I agree on the max selection count, but disagree on the implementation. I already have plans to show the HPs, EPs and other locally stored resources as a line on the icon of each unit selected (or in some other visualized fashion, perhaps even darkening the image when their health is lower). I think we need the ability to select or deselect units by clicking or control-clicking on their icons in the selection area. Thus, left-click selects only that unit (removes all others from the selection), ctrl-left-click removes that unit from the selection and perhaps a double click will cause the same thing to happen when you double click a unit in the 3d area, selects all units of the same type within a certain radius, and that can also be modified by shift, so that other units not of that type that are already selected aren't de-selected. I'm not hard-set on that exact specification yet, but that's pretty much what I'm planning on (I think part of it is documented in the bug database).
Personally, I'm in favor of the current 4x4 (or similar) grid of icons but to begin squishing and/or stacking them after more than 16 units are selected much like a deck of cards when spread out on a table, but still overlapping.

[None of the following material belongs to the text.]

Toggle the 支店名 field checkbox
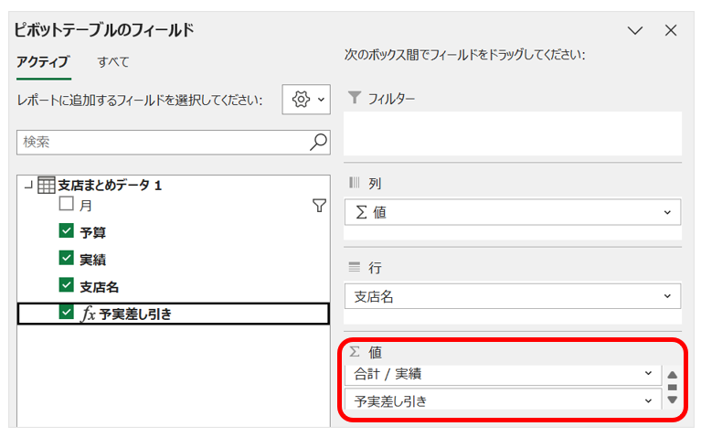Viewport: 701px width, 437px height. (x=66, y=285)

As far as auto-repair, it certainly wont be getting thrown out. Enabling or disabling it as an option in the game settings (set when starting the game) isn't something I'm opposed to, but removing very useful functionality because a few people don't like it is hardly sensible. When playing a RTS game, I would personally prefer to focus on important things like how I plan to beat the other guy rather than mundane maintenance. The idea of an RTS is that the player is the supreme commander, they should be bothered with as few of the "mundane" details as possible. I do concede that the auto-repair functionality can take away some of the duties a player of the game previously would have to attend to, but not excessively. For example, you wouldn't military units to stand by idly and watch as an enemy starts attacking your town, you would want them to automatically attack them to defend, so this is also an "auto" command. By queueing commands, you can make the most efficient use of workers, and auto-repair helps to keep them busy when one would have otherwise allowed workers to become idle.

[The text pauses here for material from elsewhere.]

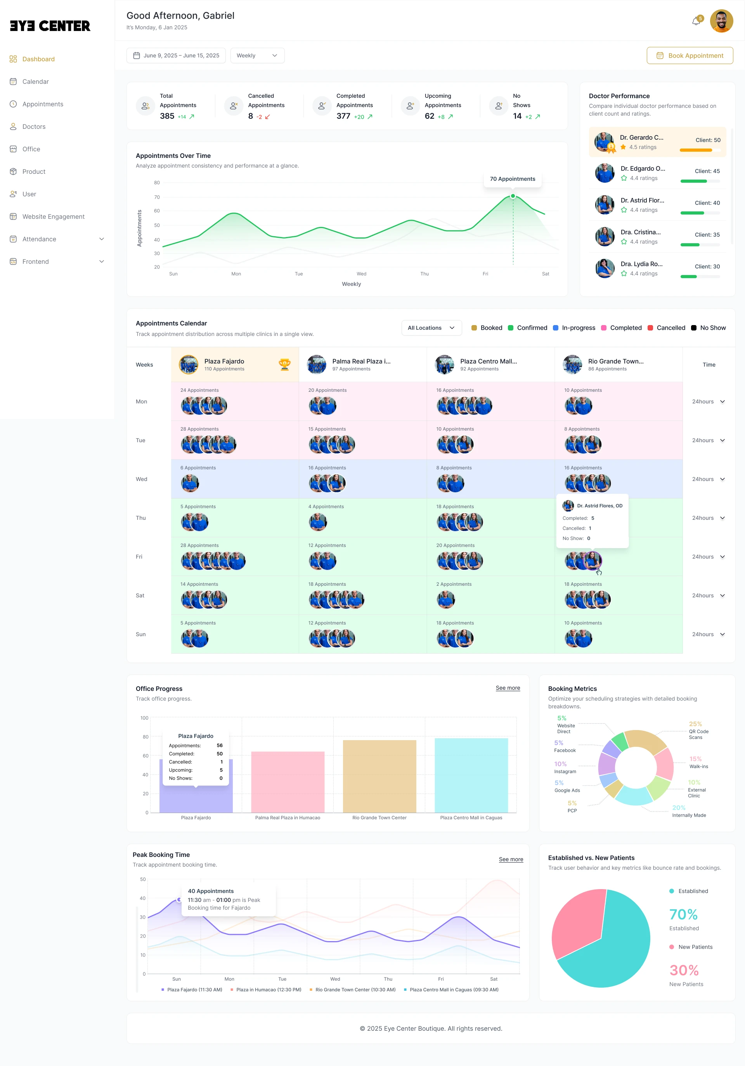Open the Weekly period dropdown
This screenshot has width=745, height=1066.
pos(257,56)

Perhaps a repair command should have an <allow-auto value="true|false"/> to explicitly disable auto-repair in a mod? As a side-note, "repair" is internally being renamed to "replenish" in 0.3 because it also applies to EPs and locally stored resources and all skills can optionally have a cost to HPs or a resource that is stored either locally or globally instead of just EPs (as is currently the case), so some of these dynamics are changing.